It seems that Eric (Jim Mahoney displaying great physical comedy a la Dick Van Dyke) has been unemployed for the past two years but embarrassed to tell anyone. Instead he fell into a windfall when his upstairs tenant emigrated to Canada but his welfare checks kept arriving. Eric has created other fictitious identities and ailments and the money just kept flowing in. On the morning he has finally decided to end a few of his schemes, an inspector from the welfare department drops in for a review and a signature. The comic mayhem ensues when Eric is forced to corral his current tenant Norman (Sam Meader) and his Uncle George (Ray Cooney) into taking on various false identities to confound the inspector.
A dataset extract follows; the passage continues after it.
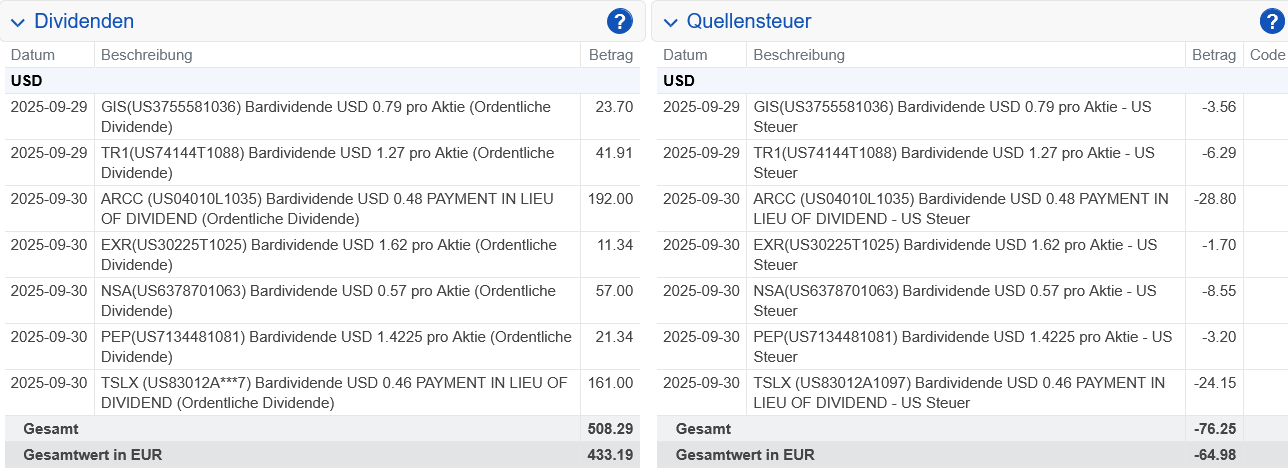Open help for Quellensteuer section

[1272, 21]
Complications arise when a bereavement counselor, a mortician, Eric’s in-the-dark-wife, a marriage counselor, a welfare supervisor and Norman’s fiancée all arrive for various reasons. Eric builds lie upon lie until his whole house of welfare schemes collapses on him. Ebay, transvestitism, corpses in window boxes, lightning rods, cranky washing machines and runaway ambulance trolleys are all mixed into the over-boiling plot pot. It gets a bit complicated but the cast gamely pushes through to the happy ending, providing plenty of laughs along the way.
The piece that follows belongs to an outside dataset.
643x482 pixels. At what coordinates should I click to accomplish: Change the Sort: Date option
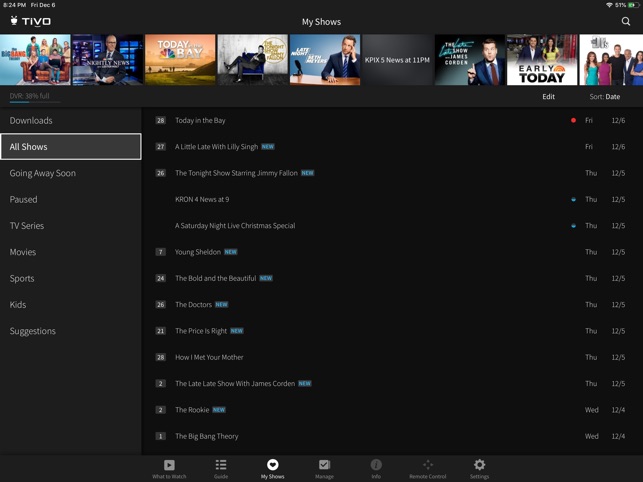click(x=604, y=97)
Mahoney and Meader are the standouts in the cast handling the bulk of the comic actions. Cooney gets manhandled and door banged quite a bit and proves to be a plucky codger. Michael Sweeney Hammond has some fine moments as the befuddled marriage counselor who thought he had seen it all until he visited this household. Debra Cardona also elicits plenty of laughs as the stuffy supervisor who bears the brunt of Eric’s frustrations. Brian Wallace got applause when he managed to recap the insane goings on in a few succinct sentences. Bruce Goodrich provided the well-appointed and appropriate (there were the requisite five doors necessary for a farce) set design. Besides providing plenty of laughs, this show may inspire some audience members to consider applying for British citizenship to gain some of those awesome welfare benefits.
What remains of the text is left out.